Figure 5: The cold-induced vascular response is dependent on neuropeptides.
From: TRPA1 is essential for the vascular response to environmental cold exposure
Blood flow was measured using FLPI in anaesthetized mice following immersion of the ipsilateral hindpaw in cold (10 °C) water and the contralateral hindpaw remained untreated.

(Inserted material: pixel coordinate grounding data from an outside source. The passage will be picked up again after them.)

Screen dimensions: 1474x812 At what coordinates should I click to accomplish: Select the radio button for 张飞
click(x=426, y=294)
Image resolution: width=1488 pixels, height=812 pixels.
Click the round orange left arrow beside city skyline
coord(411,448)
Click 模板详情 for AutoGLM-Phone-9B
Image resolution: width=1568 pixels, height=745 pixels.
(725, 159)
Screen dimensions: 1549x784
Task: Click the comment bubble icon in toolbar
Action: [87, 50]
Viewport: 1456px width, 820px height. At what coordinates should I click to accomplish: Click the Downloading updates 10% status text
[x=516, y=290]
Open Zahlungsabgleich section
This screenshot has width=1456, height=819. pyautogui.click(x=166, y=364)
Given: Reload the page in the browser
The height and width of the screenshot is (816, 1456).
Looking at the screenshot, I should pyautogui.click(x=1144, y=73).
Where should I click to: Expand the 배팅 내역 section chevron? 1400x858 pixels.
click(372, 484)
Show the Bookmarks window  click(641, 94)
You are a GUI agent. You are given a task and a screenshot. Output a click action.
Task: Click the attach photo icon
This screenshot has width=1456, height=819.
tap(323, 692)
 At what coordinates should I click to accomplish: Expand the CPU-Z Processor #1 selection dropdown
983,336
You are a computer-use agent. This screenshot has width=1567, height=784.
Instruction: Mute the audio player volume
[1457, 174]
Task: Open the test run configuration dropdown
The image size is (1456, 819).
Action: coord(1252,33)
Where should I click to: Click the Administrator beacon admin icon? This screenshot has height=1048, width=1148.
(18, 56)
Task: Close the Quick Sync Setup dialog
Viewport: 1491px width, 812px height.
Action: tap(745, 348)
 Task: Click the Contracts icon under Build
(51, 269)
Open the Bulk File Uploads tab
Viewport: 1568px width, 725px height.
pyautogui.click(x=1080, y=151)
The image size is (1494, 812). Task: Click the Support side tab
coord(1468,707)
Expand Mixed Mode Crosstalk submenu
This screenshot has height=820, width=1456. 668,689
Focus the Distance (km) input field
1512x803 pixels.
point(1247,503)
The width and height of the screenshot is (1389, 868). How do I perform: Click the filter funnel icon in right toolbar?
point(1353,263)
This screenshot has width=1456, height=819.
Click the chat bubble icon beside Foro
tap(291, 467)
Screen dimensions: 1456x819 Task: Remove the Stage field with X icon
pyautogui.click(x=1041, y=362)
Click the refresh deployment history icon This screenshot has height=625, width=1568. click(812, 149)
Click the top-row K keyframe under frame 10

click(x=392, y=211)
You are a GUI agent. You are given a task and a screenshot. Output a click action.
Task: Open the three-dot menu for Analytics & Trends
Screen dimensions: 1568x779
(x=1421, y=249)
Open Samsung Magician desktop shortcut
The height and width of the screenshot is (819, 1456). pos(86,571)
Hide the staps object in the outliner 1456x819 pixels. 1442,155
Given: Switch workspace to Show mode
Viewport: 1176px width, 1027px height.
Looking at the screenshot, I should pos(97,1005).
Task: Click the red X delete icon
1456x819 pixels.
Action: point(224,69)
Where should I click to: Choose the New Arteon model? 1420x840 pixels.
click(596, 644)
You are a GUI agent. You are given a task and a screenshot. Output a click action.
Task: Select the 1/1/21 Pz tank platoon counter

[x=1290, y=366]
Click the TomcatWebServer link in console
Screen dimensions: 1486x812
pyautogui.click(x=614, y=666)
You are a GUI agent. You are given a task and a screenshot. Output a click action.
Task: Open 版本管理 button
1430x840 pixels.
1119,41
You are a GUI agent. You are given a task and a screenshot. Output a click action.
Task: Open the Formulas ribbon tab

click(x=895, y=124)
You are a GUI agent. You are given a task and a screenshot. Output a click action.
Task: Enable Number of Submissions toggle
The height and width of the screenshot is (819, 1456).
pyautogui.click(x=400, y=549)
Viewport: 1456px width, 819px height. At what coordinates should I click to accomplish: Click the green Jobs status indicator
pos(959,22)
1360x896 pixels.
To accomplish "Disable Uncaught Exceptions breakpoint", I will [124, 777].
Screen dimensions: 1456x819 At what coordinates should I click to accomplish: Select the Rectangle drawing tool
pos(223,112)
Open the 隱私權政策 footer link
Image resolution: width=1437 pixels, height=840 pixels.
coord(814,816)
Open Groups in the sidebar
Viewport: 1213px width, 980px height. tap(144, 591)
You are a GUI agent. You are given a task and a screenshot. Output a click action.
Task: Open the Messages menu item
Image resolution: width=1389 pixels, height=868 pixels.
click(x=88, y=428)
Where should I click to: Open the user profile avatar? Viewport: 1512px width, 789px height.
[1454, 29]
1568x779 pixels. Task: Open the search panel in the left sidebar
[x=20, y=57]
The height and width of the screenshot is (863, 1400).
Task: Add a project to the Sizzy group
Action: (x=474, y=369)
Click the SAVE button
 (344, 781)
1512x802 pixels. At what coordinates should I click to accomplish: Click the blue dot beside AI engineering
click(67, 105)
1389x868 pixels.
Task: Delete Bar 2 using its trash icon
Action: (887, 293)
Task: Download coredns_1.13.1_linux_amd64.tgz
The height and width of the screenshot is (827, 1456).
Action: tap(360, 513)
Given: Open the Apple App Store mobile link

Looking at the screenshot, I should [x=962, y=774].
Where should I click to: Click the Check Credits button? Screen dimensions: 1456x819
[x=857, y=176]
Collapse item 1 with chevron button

Mice were pretreated with pharmacological inhibitors or the respective vehicle (i.v., 5 min) before local cold exposure. (a) Effects of CGRP receptor antagonist CGRP8–37 (400 nmol kg−1, n=7) on the cold-induced vascular response in WT mice. (b) Cold-induced vascular response in WT mice pretreated with a combination of CGRP8–37 and NK1 receptor antagonist SR140333 (480 nmol kg−1, n=8) with or without the non-selective NOS inhibitor L-NAME (15 mg kg−1, n=7) and control (0.01% BSA in saline, n=10). (c) Effects of CGRP8–37, SR140333 and the selective nNOS inhibitor SMTC (10 mg kg−1, n=6) or control (0.01% BSA in saline, n=7) on the cold-induced vascular response in WT mice. All error bars indicate s.e.m. *P<0.05, ***P<0.001, ****P<0.0001 versus respective untreated, ###P<0.001, ####P<0.0001 versus cold-treated hindpaw (analysis of variance, Bonferroni post hoc test). (d) Proposed cold-induced TRPA1 pathway in the regulation of cutaneous vasculature. Local cold exposure (10 °C) causes a transient and rapid decrease in blood flow from baseline (1). This initial phase of cold-induced vasoconstriction consists of activation of TRPA1 which further mediates to (a) the release of noradrenaline (NA) and (b) increased reactive oxygen species release (for example, superoxide (O2−) generation) that can also activate the ROCK-mediated pathways and increase constriction via phosphorylated MLC-induced increase in [Ca2+]i. The O2− induces the translocation of α2C-adrenoceptors from the Golgi to the surface membrane and increases adrenergic activity in the VSMC in a ROCK-dependent fashion25. (2) The restoration of blood flow following local cold treatment is essential in restoring blood flow to baseline to protect against local cold-induced injuries. This phase is mediated by the release of CGRP, substance P and nitric oxide following TRPA1 activation of sensory neurons. MLC-P, myosin light chain phosphatase; NA, noradrenaline; p-MLC; phosphorylated myosin light chain; VSMC, vascular smooth muscle cell.